■ **Parts of the exercise**:
(1) In the Caratacus article, which tribe was Caratacus a chieftain of?
(2) From the Caratacus article, write out the part that opens with the words containing "Cunobelinus had died" and closes with "resistance further west.".

■ **Passage to read**:
"""
Caratacus

From Wikipedia, the free encyclopedia

This is an old revision of this page, as edited by Nicknack009 (talk | contribs) at 11:11, 30 July 2006 (another inline cite). The present address (URL) is a permanent link to this revision, which may differ significantly from the current revision.

Jump to navigation Jump to search

Caratacus (Brythonic *Caratācos, Greek Καράτακος; variants Latin Caractacus, Greek Καρτάκης) was a historical British chieftain of the Catuvellauni tribe, who led the British resistance to the Roman conquest. He may correspond with the legendary Welsh character Caradog and the legendary British king Arvirargus.

History

Caratacus is named by Dio Cassius as a son of the Catuvellaunian king Cunobelinus[1] (the inspiration for William Shakespeare's Cymbeline). Based on coin distribution Caratacus appears to have been the protegé of his uncle Epaticcus, who expanded Catuvellaunian power westwards into the territory of the Atrebates.[2] After Epaticcus died ca. 35, the Atrebates, under Verica, regained some of their territory, but it appears Caratacus completed the conquest, as Dio tells us Verica was ousted, fled to Rome and appealed to the emperor Claudius for help. This was the excuse Claudius used to launch his invasion of Britain in 43.

Cunobelinus had died some time before the invasion. Caratacus and his brother Togodumnus led the initial defence of the country against Aulus Plautius's legions, primarily using guerrilla tactics, but were defeated in two crucial battles on the rivers Medway (see Battle of the Medway) and Thames. Togodumnus was killed and the Catuvellauni's territories conquered, but Caratacus survived and carried on the resistance further west.
"""
■ **Data shown**:
"""
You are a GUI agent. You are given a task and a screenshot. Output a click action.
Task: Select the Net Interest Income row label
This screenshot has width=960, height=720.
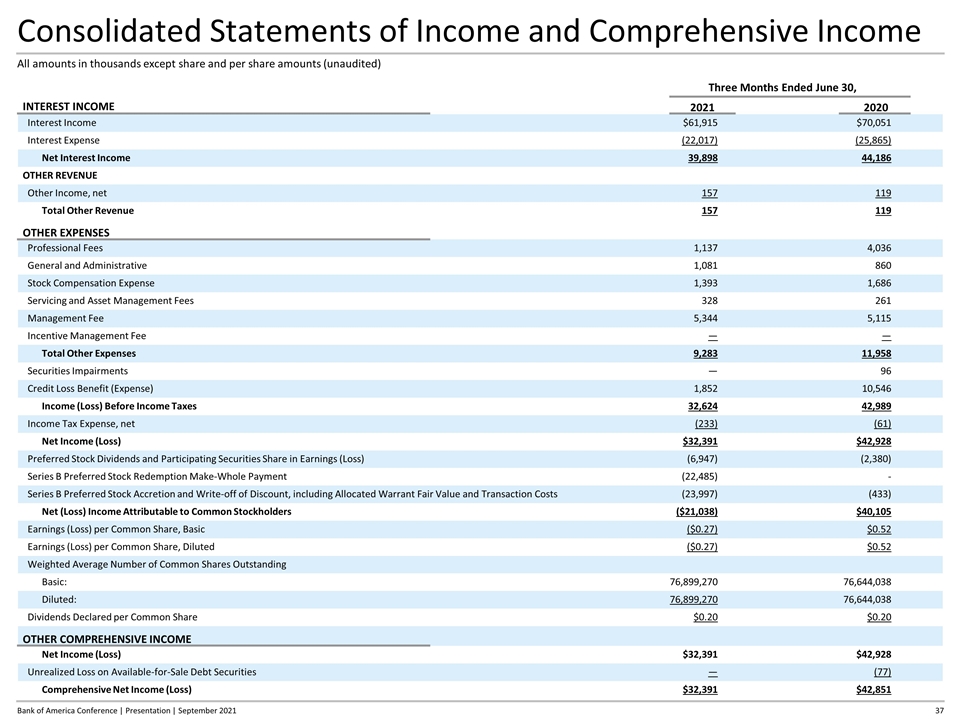coord(85,158)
"""
■ **Responses to the exercise**:
(1) The Catuvellauni.

(2)
Cunobelinus had died some time before the invasion. Caratacus and his brother Togodumnus led the initial defence of the country against Aulus Plautius's legions, primarily using guerrilla tactics, but were defeated in two crucial battles on the rivers Medway (see Battle of the Medway) and Thames. Togodumnus was killed and the Catuvellauni's territories conquered, but Caratacus survived and carried on the resistance further west.